Far from regretting their new shopping habits, the majority of shoppers in the study reported feeling “emboldened and somewhat happier” about their newfound thrift, and don’t plan to go back to their old ways, Conroy says. “Based on what we found, they’re not equating ‘cheap’ with ‘bad’ or ‘poor quality.'” After shopping around and experimenting with different products, nearly 88 percent of survey respondents found certain store brands were “as good as or better than what they used to buy so they don’t feel like they’re sacrificing.”
Shoppers also realized that if they wait long enough, manufacturers put the name brands they want on sale. Consumers are in a stare down with manufacturers, saying essentially, “I know you’ll blink first.” The recession, Conroy notes, “turned shopping in some ways into a sport where consumers are competing for the margin that manufacturers used to try to grab. They’re getting a high out of winning.”
Many people are also getting back to basics, rethinking what matters in life, and concluding that expensive products may not be worth the cost. Wharton marketing professor Cassie Mogilner, who studies the relationship between time, money and happiness, has found that time is a more “personally meaningful resource” than money for most people. “It’s more reflective of who you are,” she notes. Consumers with limited resources, therefore, are more willing to spend time rather than money to get what they want.

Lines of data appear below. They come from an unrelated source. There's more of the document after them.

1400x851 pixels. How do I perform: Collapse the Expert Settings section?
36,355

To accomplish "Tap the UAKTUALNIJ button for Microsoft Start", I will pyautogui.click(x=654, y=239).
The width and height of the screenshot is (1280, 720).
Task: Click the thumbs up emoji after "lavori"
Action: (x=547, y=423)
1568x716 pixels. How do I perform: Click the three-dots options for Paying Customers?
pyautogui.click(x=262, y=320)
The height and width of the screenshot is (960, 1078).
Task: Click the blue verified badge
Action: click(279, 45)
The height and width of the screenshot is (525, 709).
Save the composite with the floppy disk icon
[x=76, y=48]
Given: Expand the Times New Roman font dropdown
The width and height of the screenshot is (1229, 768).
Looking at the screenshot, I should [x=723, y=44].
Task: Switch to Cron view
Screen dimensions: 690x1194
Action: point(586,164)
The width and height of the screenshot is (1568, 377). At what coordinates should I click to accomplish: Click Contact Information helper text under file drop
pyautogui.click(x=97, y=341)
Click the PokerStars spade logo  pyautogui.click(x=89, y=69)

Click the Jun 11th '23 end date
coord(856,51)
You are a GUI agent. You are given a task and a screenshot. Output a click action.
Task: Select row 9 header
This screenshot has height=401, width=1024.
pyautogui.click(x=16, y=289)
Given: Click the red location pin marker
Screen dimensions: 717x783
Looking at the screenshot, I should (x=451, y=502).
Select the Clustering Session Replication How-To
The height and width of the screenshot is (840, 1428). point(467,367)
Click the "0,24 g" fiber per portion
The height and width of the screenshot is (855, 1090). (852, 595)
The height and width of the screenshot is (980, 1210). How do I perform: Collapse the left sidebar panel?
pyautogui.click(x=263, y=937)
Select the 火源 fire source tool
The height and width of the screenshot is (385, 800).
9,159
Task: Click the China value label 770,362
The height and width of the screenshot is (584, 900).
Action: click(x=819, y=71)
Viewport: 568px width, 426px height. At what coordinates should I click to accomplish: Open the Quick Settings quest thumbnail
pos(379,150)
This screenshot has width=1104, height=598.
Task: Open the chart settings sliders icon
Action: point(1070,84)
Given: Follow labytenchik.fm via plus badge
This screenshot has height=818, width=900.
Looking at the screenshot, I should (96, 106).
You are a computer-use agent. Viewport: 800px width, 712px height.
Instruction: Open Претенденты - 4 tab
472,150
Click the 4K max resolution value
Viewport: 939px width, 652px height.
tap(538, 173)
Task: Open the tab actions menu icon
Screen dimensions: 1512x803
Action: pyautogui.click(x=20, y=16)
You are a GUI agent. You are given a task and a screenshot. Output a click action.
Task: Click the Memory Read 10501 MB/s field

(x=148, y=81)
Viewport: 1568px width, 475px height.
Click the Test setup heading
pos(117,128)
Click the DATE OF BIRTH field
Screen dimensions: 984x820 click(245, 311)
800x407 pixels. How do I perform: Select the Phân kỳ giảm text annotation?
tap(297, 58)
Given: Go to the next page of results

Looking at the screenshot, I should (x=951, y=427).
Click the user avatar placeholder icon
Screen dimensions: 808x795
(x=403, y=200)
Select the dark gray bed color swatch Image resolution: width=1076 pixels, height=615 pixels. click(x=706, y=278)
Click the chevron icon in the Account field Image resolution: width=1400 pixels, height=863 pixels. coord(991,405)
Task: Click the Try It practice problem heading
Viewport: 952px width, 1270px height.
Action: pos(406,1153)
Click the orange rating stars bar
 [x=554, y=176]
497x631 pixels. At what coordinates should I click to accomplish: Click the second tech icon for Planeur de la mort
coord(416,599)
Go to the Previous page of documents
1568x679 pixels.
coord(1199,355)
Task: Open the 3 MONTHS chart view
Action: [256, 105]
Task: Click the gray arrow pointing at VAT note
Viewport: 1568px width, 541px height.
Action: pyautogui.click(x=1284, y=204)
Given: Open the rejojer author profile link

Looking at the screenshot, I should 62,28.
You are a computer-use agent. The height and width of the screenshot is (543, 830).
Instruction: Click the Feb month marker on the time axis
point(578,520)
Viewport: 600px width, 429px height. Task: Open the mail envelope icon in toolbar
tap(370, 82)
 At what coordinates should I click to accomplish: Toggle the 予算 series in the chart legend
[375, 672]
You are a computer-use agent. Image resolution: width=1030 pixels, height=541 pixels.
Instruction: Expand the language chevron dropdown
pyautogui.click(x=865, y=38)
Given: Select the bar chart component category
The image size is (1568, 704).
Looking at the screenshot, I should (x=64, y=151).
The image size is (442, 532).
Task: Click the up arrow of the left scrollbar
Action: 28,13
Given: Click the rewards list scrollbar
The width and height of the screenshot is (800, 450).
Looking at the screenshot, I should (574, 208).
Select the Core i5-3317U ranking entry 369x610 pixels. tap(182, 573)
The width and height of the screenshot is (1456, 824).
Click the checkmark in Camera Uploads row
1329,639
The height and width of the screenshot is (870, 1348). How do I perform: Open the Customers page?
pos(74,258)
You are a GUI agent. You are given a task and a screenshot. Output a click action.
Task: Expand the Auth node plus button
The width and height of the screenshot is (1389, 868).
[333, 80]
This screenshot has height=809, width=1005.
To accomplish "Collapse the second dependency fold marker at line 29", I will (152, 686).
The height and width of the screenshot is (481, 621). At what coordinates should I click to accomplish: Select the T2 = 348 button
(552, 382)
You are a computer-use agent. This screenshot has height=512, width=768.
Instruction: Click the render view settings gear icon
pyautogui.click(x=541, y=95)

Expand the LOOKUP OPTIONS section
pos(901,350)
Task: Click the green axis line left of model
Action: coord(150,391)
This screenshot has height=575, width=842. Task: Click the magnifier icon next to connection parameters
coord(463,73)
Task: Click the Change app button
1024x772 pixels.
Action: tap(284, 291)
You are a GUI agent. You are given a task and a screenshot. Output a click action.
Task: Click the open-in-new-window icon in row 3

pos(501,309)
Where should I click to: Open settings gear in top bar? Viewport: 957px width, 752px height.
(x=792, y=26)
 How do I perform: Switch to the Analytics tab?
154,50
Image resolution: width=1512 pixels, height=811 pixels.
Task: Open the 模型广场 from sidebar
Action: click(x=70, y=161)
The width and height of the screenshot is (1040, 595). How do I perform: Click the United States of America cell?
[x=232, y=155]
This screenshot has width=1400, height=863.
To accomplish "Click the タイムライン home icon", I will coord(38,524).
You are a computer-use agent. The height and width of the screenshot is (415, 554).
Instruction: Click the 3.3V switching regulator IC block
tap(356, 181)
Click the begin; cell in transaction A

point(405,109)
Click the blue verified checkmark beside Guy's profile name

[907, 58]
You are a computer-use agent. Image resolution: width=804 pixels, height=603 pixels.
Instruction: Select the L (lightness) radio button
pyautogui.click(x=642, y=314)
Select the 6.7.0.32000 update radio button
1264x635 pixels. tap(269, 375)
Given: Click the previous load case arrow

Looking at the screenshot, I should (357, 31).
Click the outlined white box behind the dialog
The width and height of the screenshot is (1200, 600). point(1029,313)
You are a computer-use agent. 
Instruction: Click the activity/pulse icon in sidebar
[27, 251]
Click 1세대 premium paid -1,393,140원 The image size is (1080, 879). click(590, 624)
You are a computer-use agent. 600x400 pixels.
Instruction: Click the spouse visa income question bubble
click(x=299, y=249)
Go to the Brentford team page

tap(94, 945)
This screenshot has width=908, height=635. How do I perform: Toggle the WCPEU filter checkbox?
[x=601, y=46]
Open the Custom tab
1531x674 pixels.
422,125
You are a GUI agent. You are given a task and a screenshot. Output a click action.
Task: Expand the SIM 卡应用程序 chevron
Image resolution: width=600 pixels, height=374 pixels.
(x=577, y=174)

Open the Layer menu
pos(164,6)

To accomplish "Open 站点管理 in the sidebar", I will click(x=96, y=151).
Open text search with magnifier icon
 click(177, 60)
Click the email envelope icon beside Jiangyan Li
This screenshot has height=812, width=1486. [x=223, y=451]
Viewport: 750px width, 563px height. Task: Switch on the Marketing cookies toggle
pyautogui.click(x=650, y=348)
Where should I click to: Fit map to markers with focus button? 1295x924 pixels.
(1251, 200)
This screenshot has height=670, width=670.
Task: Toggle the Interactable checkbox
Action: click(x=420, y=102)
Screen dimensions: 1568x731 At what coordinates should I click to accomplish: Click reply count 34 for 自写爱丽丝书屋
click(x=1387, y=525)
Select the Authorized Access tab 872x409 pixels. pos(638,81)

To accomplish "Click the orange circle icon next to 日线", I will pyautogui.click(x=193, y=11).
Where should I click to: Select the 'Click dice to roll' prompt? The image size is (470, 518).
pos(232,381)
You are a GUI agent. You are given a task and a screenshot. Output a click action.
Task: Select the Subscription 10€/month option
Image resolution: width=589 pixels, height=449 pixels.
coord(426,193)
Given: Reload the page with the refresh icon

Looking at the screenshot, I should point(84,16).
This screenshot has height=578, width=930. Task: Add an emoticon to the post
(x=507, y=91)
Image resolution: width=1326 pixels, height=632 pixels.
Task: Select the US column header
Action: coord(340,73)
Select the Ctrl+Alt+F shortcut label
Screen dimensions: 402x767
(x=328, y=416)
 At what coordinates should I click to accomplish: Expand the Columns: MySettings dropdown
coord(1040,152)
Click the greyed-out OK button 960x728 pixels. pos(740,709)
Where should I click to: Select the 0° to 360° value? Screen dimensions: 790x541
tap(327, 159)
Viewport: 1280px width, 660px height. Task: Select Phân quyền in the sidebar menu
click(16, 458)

Whether it means building a bookshelf from IKEA, cooking for a party instead of catering, or mixing one’s own makeup, it’s not simply the low cost that appeals to consumers; the time investment also reflects their preferences and values.
“If you know enough to invest your time and be creative in that way, it almost says more than if you went out and bought that product,” she says. In today’s economy, “it’s okay to buy something that’s cheap. It doesn’t say you’re a bad person. If, however, you’re forced to spend your time in less valuable ways, then that can have a more disastrous impact on your sense of self and well-being.”
A study by Wharton marketing professor Stephen Hoch finds that shopping for bargains isn’t just personally satisfying; it can be a cost-effective use of time. Hoch examined whether penny-conscious consumers who went from one grocery store to another for low prices were really saving money or just wasting time and gas. He found that, based on the time spent, they saved more money than the average hourly wage. “In my study, it wasn’t irrational at all,” he notes.
A self-described cheapskate himself, Hoch says that part of buying cheap is just thinking differently about quality. “You’re not looking for something to last forever,” Hoch notes. “Do you want your computer to last forever? I don’t. Do you want your cell phone to last forever? Do I want a sports coat to last for 20 years? No. People want it to work, but durability is less important than other aspects of quality,” he says. Being cheap “means that you’re smart. Why would you be so stupid as to spend more money than you actually need to?” Hoch believes cheap is here to stay-at least for a while. “The longer we remain in this kind of rocky economic place, ‘cheap’ is going to continue to be not a bad word, and it will take people a while to move away from that.”